Do this
Put the data in the stretch from the line that contains "Given: Click the 100 y-axis label" through the line that contains "coord(511,654)" into a two-column CSV with the headers command and coordinates. Give each command its own row, with the command text and its answer each in one quoted field and line breaks replaced by spaces.

Data for this task
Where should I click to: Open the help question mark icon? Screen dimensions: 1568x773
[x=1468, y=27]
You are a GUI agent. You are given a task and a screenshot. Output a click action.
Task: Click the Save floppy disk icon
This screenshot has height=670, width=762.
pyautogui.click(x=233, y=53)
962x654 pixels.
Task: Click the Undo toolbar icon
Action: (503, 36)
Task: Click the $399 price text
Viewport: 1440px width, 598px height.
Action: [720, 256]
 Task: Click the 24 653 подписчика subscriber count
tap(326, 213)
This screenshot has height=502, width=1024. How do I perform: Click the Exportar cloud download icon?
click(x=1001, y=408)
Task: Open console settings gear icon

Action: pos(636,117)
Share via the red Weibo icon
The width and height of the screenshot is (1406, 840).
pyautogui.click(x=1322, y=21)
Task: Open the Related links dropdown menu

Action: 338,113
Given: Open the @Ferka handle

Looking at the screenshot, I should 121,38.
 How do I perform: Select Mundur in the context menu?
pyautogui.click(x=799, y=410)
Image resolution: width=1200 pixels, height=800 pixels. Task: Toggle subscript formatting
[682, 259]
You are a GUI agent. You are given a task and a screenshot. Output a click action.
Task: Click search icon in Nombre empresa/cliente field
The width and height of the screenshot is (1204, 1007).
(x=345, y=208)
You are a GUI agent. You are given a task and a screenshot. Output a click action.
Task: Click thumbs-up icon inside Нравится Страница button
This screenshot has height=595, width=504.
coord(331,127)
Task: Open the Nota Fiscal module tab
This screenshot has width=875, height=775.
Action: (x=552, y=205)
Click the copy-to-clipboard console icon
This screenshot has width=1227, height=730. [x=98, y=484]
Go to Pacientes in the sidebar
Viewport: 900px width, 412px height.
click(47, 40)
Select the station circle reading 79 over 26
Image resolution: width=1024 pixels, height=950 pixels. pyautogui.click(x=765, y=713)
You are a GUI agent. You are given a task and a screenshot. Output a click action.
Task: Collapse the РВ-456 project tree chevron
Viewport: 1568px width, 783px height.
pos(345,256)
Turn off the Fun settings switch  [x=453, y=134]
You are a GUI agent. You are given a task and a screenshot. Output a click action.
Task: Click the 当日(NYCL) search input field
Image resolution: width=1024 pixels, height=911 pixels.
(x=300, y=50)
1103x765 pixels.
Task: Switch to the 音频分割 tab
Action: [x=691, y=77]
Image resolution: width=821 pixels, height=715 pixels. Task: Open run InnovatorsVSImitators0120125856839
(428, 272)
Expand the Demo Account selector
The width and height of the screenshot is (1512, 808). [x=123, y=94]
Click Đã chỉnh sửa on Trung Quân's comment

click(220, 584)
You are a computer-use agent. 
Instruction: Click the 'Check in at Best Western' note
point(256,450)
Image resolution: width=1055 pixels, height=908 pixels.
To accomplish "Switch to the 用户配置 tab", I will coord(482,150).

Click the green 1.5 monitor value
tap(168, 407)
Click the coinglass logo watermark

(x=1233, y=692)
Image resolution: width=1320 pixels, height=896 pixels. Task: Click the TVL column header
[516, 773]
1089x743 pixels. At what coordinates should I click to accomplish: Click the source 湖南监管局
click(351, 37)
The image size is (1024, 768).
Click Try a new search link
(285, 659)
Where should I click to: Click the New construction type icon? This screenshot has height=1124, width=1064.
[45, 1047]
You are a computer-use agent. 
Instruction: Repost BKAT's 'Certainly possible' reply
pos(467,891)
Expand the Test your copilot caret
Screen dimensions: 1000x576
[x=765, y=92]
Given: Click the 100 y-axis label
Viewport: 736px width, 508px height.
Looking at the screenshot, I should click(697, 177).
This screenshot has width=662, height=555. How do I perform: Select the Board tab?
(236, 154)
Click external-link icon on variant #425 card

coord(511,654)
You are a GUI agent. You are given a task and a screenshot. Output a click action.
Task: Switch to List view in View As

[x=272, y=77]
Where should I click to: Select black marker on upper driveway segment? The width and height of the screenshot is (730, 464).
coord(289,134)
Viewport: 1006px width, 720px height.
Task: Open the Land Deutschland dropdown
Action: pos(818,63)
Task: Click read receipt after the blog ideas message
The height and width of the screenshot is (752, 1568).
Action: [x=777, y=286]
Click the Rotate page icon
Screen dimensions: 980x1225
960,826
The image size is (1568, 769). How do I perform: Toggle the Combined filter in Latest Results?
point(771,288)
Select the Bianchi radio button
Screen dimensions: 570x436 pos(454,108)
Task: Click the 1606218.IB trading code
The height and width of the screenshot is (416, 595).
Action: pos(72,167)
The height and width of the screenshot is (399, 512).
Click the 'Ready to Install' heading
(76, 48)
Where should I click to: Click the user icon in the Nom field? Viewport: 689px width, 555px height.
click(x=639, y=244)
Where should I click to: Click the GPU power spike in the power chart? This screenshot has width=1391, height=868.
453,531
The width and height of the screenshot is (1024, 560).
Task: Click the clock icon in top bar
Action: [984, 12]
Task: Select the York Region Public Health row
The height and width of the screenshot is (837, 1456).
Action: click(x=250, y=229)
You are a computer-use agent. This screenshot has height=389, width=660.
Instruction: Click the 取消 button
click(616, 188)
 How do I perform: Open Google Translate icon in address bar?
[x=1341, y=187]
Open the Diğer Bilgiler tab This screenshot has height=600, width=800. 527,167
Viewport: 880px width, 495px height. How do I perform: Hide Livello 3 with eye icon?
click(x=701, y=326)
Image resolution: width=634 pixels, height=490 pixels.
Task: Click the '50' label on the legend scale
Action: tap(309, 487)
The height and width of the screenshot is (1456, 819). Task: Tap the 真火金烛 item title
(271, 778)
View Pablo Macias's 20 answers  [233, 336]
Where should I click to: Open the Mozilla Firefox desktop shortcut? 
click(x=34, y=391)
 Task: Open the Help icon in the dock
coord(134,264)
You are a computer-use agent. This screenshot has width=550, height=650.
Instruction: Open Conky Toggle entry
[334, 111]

Task solution
command,coordinates
"Given: Click the 100 y-axis label Viewport: 736px width, 508px height.","Looking at the screenshot, I should click(697, 177)."
"This screenshot has width=662, height=555. How do I perform: Select the Board tab?","(236, 154)"
"Click external-link icon on variant #425 card","coord(511,654)"